#### Activity:
Report each line from the entries in which "gear" can be found.

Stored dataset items
'''

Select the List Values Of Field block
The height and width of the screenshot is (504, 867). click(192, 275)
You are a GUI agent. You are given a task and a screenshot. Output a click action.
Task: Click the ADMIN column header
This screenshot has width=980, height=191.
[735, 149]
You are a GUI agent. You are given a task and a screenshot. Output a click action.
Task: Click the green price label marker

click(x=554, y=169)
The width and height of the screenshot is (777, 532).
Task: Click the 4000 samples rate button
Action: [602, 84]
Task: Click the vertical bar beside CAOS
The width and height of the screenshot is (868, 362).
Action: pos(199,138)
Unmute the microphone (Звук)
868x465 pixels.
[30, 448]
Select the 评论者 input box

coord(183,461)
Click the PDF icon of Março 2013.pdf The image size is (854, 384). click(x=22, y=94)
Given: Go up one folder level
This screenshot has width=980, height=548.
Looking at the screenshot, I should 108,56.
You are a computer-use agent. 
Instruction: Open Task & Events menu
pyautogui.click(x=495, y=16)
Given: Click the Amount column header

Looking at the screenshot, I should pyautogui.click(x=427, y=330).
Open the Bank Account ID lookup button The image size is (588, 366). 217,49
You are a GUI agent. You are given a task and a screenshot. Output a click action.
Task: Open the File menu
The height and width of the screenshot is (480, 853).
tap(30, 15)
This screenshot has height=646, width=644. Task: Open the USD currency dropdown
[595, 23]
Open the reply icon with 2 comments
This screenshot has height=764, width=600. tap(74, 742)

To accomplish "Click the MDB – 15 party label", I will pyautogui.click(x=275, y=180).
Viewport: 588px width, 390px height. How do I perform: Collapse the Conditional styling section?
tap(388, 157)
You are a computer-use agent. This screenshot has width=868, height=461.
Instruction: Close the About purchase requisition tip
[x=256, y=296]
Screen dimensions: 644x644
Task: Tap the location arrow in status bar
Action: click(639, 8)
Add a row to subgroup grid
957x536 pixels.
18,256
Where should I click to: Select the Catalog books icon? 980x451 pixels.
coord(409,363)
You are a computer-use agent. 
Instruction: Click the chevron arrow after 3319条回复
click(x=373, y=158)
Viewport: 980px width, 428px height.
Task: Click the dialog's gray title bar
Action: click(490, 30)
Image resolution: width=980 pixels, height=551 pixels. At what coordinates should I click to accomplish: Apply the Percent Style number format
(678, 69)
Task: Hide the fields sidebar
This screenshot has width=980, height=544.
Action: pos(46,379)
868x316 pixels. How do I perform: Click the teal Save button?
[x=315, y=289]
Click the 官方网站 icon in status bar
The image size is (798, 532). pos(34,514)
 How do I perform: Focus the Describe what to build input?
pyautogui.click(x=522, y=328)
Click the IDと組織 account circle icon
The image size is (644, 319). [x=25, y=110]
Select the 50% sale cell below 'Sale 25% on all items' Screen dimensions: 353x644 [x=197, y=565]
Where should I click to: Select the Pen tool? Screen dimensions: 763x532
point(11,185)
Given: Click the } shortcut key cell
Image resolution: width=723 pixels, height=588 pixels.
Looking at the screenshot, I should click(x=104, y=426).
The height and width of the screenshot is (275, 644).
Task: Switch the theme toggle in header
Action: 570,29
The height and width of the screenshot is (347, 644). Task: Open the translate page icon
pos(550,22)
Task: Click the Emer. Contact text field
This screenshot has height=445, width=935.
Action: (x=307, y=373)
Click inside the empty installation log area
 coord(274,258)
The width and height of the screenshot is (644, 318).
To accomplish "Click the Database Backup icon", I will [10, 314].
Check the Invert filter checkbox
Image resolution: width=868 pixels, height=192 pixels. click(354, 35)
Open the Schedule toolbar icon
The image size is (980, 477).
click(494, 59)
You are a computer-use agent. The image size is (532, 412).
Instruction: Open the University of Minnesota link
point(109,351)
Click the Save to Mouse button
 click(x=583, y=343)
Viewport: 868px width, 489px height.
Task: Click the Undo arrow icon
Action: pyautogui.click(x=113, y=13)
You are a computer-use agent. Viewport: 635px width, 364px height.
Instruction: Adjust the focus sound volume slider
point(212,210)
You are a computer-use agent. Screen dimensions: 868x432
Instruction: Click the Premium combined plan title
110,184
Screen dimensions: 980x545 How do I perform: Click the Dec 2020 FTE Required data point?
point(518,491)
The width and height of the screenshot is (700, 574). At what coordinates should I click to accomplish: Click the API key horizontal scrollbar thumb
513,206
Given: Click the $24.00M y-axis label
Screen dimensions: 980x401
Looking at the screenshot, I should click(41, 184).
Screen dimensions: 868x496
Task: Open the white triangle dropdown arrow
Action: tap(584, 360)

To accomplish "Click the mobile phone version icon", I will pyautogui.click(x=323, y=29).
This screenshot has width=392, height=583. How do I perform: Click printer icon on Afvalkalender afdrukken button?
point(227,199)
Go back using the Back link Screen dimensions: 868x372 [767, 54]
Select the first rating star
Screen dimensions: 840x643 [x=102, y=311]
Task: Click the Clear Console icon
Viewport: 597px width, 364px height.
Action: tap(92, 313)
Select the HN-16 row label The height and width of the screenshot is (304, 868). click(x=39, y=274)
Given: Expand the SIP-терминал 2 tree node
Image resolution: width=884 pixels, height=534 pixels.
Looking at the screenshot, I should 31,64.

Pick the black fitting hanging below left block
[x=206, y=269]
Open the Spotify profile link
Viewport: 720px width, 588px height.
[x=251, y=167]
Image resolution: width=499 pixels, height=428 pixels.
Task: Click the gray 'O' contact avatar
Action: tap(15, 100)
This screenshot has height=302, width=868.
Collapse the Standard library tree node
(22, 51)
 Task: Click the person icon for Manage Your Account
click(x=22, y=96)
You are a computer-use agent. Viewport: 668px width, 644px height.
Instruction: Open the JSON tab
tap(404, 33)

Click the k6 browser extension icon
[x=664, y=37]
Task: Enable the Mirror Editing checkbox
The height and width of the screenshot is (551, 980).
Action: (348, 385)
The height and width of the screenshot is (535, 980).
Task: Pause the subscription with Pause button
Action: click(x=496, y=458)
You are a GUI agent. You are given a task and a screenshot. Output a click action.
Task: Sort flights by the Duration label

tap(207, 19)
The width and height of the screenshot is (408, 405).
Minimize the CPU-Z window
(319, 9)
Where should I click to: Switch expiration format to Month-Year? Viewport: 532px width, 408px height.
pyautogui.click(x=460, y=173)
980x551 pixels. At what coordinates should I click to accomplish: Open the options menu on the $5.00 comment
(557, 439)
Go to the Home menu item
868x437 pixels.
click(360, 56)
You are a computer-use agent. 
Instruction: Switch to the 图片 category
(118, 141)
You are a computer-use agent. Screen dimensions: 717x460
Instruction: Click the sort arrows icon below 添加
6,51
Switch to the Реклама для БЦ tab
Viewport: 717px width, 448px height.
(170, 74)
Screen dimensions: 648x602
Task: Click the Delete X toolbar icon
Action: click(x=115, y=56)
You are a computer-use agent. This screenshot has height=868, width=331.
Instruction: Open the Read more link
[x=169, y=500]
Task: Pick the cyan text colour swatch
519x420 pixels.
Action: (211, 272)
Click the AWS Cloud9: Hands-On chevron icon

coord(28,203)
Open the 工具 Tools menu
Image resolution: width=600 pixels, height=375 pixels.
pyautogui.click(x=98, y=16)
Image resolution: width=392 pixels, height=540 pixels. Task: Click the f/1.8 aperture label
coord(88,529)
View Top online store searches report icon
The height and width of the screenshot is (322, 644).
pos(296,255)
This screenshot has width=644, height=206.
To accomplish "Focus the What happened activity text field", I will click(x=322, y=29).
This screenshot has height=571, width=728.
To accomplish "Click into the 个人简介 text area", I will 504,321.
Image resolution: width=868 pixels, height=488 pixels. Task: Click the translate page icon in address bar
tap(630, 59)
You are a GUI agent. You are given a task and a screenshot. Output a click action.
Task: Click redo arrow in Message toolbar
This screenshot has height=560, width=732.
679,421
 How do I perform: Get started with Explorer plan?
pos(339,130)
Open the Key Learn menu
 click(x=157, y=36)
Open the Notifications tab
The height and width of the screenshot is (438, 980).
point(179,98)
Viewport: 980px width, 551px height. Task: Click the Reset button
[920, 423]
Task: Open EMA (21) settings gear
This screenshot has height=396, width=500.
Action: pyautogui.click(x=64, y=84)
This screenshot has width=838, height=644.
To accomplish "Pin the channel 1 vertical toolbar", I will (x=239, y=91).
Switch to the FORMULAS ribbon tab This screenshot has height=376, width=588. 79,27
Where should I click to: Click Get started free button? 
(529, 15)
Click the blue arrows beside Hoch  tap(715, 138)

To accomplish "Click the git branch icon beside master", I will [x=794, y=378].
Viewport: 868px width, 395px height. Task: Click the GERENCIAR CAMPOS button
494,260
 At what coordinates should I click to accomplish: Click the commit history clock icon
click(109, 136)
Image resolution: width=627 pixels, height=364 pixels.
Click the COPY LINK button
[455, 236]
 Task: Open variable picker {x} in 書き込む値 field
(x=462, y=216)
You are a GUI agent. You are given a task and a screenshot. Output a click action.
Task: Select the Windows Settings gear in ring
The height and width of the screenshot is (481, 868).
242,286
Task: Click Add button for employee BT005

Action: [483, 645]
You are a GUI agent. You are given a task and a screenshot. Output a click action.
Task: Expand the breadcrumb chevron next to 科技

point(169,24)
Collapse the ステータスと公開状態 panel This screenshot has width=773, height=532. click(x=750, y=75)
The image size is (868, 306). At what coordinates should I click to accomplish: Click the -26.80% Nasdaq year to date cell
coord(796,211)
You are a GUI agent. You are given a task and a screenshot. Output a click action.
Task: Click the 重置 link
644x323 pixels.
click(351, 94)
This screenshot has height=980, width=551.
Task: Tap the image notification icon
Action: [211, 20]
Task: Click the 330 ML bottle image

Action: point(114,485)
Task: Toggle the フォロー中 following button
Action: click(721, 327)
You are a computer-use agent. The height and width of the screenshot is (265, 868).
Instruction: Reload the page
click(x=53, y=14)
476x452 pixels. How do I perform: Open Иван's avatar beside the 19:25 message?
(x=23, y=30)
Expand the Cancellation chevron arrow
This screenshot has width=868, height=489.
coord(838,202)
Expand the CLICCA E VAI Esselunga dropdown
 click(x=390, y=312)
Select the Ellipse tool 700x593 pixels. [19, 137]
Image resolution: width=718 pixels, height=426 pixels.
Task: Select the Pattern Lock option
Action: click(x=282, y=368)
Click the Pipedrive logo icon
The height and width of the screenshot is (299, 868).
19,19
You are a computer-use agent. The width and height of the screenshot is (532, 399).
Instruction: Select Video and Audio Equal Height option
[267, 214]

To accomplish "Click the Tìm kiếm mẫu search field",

'''

#### Your response:
Task: Open EMA (21) settings gear
Task: Select the Windows Settings gear in ring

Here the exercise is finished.